Gotik Mimarlığın Örnekleri ve Özellikleri

Gotik mimari genellikle sivri bir kemer kullanılması ile karakterize edilir. Bu tür bir mimari, Orta Çağ'da 5. ve 15. yüzyıllar arasında gelişti. Bu tip yapının diğer ortak özellikleri; payandalar, göğüs kasaları ve büyük pencerelerdir. Bu tarz bir tasarım Fransa'dan gelmişti ve popüler olarak büyük katedrallerin ve kiliselerin yapımında kullanılıyordu.

Gotik Mimari Özellikleri

  • Uçan payandalar : Bu payandaların işlevi, yüksek duvarların ağırlığını yaymak ve böylece yapının yere kuvvet aktarmasıyla yapının sabit kalmasıdır. Gücü yere taşıma amacından ayrı olarak, bu payandalar dekorasyon olarak kullanılmıştır.

  • Sivri kemer : Bu tasarımın pratik ve dekoratif faydaları vardı. Sivri kemer, büyük tavanların ve hacimli duvarların kuvvetini dağıtmak için kullanıldı. Bunu yaparak, mimarların istikrar nedeniyle daha uzun binalar inşa etmelerini sağladı. Bu sivri kemer aynı zamanda dekoratif ve göze çok güzeldi.

  • Tonozlu tavanlar : Bu tasarım, gücü üst katlardan yaymak için sivri kemer özelliğini kullandı.

  • Hafif ve havadar iç mekan : Gotik tasarım, yeterli ışığa olan ihtiyacı ve bu binaların içinden havanın serbest dolaşımını vurguladı. Daha önce, Gotik mimarisinden önce, binaların içi havasız ve karanlıktı.

Gotik mimarisinin bir diğer ortak özelliği de yüksekliktir. Çoğu Gotik kilisenin, binanın geri kalanından daha uzun süren nefis, inşa edilmiş olduğuna inanılan dikey doğası nedeniyle Cennet sembolik olarak inşa edilmiştir.

Romanesk'ten Gotik Mimarlığa

Gotik mimarisinin sergilediği özellikler, farklı coğrafi konumlar üzerinden Romanesk mimariden geliştirilmiştir. Romanesk kiliselerin donanmalarında nervürlü tonozlar kullanılmıştır. Plaka oymacılığı, dikey miller ve bileşik iskeleler gibi özellikler Romanesk döneminden kopyalanmıştır.
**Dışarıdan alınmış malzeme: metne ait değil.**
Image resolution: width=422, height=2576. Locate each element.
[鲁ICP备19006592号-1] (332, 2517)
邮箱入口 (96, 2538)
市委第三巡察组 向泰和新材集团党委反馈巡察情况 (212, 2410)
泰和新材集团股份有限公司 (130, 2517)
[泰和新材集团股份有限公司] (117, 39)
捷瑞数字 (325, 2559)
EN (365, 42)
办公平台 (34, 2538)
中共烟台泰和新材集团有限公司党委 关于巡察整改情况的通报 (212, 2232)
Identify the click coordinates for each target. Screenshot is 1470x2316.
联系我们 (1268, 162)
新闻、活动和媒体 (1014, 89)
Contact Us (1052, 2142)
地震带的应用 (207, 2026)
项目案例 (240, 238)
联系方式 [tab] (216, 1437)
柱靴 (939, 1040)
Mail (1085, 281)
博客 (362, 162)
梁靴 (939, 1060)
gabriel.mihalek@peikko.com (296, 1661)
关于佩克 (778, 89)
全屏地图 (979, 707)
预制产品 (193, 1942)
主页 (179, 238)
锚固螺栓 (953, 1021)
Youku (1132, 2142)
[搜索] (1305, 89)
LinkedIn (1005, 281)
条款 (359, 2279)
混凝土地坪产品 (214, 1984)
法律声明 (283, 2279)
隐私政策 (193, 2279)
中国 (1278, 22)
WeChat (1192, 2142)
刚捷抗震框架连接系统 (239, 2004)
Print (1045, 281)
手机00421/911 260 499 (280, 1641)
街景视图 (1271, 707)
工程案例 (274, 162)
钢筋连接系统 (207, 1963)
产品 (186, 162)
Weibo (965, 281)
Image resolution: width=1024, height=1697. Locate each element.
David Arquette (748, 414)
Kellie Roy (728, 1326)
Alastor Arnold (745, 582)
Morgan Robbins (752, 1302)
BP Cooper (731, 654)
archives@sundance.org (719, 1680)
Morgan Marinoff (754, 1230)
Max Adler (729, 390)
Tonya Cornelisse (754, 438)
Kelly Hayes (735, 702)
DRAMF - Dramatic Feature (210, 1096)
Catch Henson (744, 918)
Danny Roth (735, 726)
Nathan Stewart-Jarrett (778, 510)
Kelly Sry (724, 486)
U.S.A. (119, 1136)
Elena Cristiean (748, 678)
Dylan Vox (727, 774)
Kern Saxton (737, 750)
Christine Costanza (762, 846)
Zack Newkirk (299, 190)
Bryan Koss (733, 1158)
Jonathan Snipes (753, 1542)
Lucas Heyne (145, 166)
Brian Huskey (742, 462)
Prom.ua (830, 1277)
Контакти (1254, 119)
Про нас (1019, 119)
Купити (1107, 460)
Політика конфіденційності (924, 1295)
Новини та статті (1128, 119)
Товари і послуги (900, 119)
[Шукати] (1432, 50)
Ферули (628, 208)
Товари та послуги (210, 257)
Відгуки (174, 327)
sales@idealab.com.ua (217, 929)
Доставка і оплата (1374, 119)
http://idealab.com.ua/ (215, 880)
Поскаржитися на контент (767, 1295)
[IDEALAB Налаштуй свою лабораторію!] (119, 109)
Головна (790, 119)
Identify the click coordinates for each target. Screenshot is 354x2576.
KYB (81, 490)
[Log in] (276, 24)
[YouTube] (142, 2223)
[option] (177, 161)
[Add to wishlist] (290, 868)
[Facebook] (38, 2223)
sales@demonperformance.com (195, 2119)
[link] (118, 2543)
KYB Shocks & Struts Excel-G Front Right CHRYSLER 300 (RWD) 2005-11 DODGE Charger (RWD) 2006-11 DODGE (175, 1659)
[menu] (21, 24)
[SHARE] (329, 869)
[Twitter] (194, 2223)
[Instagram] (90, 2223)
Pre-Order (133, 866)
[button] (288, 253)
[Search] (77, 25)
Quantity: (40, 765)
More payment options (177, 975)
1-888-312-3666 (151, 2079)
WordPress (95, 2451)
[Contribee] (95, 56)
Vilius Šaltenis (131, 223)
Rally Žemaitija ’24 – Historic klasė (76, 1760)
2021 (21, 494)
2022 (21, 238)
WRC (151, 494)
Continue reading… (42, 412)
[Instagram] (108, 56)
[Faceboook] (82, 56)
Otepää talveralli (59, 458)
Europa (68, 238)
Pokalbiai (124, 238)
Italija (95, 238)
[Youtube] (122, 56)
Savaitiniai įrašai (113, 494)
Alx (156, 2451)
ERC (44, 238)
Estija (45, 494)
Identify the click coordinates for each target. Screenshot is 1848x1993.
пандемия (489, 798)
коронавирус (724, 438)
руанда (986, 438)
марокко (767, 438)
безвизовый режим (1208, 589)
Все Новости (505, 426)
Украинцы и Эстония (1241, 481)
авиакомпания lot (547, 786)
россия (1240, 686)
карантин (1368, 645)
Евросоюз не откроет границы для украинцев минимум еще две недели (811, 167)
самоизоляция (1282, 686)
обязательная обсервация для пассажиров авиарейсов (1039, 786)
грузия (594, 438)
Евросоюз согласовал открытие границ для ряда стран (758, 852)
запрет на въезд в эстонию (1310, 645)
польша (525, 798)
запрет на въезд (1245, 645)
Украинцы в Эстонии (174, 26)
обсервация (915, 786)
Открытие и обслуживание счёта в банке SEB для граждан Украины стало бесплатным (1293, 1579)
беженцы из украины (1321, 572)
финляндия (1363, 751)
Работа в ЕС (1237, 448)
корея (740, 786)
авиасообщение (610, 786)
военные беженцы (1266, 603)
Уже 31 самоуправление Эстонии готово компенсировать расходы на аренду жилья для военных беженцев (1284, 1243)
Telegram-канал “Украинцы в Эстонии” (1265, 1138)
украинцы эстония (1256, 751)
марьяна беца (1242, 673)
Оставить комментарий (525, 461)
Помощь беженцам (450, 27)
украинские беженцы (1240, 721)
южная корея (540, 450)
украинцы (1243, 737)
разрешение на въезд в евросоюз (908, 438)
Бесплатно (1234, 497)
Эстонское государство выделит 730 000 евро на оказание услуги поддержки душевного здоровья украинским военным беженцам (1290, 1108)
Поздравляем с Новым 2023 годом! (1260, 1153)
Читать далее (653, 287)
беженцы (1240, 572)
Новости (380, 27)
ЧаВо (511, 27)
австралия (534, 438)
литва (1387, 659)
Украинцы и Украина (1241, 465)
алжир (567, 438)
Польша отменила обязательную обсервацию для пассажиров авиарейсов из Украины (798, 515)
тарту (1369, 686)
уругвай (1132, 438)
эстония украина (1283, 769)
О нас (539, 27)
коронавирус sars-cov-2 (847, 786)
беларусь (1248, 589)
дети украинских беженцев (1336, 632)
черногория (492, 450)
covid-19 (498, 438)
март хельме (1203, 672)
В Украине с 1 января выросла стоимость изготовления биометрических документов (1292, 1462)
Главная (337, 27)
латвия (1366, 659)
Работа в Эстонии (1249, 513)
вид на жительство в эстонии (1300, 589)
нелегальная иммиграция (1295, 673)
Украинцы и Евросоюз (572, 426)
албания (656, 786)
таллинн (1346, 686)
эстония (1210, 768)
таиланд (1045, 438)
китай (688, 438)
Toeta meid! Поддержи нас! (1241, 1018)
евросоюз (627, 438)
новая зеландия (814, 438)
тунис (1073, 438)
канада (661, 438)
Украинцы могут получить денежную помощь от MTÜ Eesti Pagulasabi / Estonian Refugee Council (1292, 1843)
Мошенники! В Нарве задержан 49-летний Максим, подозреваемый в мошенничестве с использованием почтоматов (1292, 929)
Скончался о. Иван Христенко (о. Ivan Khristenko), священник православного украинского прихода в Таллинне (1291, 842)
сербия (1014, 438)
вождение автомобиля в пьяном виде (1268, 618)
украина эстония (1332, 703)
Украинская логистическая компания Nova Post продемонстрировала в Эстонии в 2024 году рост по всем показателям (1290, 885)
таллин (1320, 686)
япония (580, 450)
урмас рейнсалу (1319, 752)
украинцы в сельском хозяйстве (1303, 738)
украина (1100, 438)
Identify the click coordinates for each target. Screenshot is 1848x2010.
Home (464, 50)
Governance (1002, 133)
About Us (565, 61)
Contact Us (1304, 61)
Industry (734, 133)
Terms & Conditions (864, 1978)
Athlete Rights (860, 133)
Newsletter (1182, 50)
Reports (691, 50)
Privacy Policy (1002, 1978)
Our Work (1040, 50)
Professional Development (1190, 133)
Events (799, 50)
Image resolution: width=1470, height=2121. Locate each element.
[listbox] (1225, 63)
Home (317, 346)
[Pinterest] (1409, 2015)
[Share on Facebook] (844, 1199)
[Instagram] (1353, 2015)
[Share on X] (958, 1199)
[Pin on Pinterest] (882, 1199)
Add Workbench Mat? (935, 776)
Saint Denis Bazilikası'nın sivri kemerden nervürlü tonozlara kadar tüm özelliklerini kullanan ilk Gotik yapı olduğu düşünülmektedir.

Gotik mimaride bölgesel farklılıklar

Fransa'da, Gotik mimarisinin diğer ülkelerin mimarilerinden ayırt edici özelliği dikey doğasıdır. Diğer ülkelerden farklı olarak, Fransa'da, şapellerin gökyüzüne büyük bir yansıtma olmadığı için birleştirildiği bilinmektedir.

İngiliz Gotik mimarisinin ayırt edici özelliği, uzunluğudur ve iç mekanda yatay ile karşılaştırıldığında çoğunlukla fazla durmaktadır. İngiliz Şapelleri, Fransa ve Almanya'dan olanlara göre daha şık bir iç tasarıma sahiptir.

Polonya ve Almanya'da, Gotik mimarisi gökyüzüne yansıtılan yüksek kuleler ve kuleler ile karakterizedir, ancak güzel bir görünüm sunmak için çoğu zaman tamamlanmazlar.

İspanya ve Portekiz'de, Gotik mimarisinin ayırt edici özelliği karmaşık doğasıdır. Birbirine götüren farklı bölümlerle nispeten genişler ve bu onu karmaşık hale getiriyor. Genellikle Alman meydanlarına benzer bir benzerlik veren yüksek salonlar ve geniş bir iç kısım ile çevrilidirler.